Data for analysis –
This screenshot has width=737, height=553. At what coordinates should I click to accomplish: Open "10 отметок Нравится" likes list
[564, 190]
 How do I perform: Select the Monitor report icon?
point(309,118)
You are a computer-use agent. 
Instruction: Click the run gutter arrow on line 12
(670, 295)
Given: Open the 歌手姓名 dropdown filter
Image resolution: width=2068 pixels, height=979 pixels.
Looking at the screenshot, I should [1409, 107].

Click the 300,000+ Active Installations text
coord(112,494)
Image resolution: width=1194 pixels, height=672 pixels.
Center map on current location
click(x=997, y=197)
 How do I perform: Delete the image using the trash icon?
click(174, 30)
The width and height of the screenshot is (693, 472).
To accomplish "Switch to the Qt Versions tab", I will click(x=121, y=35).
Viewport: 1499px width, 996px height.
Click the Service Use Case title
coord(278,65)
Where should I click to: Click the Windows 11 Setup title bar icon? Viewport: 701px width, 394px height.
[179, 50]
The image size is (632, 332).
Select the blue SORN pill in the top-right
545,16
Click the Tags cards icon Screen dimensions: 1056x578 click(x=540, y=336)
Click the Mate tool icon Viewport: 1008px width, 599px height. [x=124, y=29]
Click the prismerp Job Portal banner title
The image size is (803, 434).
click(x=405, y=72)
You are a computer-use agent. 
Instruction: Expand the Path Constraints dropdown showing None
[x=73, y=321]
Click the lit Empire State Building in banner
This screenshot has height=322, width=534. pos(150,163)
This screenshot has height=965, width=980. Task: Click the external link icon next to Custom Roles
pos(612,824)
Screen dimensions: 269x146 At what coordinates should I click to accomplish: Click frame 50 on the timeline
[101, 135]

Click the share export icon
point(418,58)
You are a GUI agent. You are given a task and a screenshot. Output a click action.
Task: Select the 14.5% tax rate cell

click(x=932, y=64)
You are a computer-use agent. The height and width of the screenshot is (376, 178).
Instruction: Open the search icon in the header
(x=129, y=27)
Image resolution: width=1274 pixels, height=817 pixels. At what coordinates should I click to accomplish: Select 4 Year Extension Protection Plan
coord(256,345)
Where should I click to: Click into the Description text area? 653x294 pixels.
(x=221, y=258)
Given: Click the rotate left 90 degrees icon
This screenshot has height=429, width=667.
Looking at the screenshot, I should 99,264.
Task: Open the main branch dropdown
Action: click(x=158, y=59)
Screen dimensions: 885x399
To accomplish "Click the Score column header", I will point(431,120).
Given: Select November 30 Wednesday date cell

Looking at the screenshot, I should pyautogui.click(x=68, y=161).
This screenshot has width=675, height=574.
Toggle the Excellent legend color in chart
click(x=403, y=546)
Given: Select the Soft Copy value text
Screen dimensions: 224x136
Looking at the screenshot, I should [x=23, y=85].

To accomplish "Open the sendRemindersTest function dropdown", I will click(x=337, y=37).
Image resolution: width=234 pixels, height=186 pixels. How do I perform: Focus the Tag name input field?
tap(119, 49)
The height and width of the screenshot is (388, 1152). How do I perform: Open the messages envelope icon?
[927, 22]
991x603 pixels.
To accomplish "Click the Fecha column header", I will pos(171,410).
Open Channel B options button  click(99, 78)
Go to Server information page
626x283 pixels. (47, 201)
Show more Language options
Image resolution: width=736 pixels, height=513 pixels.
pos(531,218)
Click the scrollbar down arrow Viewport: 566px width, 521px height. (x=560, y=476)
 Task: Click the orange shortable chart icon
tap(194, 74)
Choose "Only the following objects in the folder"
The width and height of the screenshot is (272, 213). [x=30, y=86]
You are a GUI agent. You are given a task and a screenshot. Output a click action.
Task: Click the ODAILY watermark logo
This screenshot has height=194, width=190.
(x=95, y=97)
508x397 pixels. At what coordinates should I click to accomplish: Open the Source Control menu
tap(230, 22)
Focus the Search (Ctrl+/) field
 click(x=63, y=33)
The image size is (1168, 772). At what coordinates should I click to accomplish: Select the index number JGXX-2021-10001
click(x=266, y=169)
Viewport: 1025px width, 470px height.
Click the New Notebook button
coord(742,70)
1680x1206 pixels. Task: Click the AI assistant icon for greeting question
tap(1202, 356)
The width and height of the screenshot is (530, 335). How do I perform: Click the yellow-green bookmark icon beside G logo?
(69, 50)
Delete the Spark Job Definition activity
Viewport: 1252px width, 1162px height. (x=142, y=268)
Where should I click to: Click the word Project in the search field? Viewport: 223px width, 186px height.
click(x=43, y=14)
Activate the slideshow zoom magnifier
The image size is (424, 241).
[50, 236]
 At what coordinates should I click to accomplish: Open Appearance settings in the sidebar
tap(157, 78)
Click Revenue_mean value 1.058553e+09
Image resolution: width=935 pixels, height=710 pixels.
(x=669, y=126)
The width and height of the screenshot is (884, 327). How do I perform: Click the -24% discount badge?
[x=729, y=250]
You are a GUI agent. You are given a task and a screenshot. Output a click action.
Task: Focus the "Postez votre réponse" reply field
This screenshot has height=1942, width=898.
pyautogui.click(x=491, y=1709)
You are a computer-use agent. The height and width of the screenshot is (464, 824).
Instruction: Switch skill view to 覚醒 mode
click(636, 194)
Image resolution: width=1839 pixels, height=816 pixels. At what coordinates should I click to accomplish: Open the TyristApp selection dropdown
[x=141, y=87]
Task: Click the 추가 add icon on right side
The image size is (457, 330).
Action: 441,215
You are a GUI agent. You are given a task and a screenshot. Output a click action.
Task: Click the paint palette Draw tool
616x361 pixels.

Exercise goal –
Where does the string "tool" occur in the data above? Copy every line that holds it.

Exercise output –
Click the Mate tool icon Viewport: 1008px width, 599px height. [x=124, y=29]
Task: Click the paint palette Draw tool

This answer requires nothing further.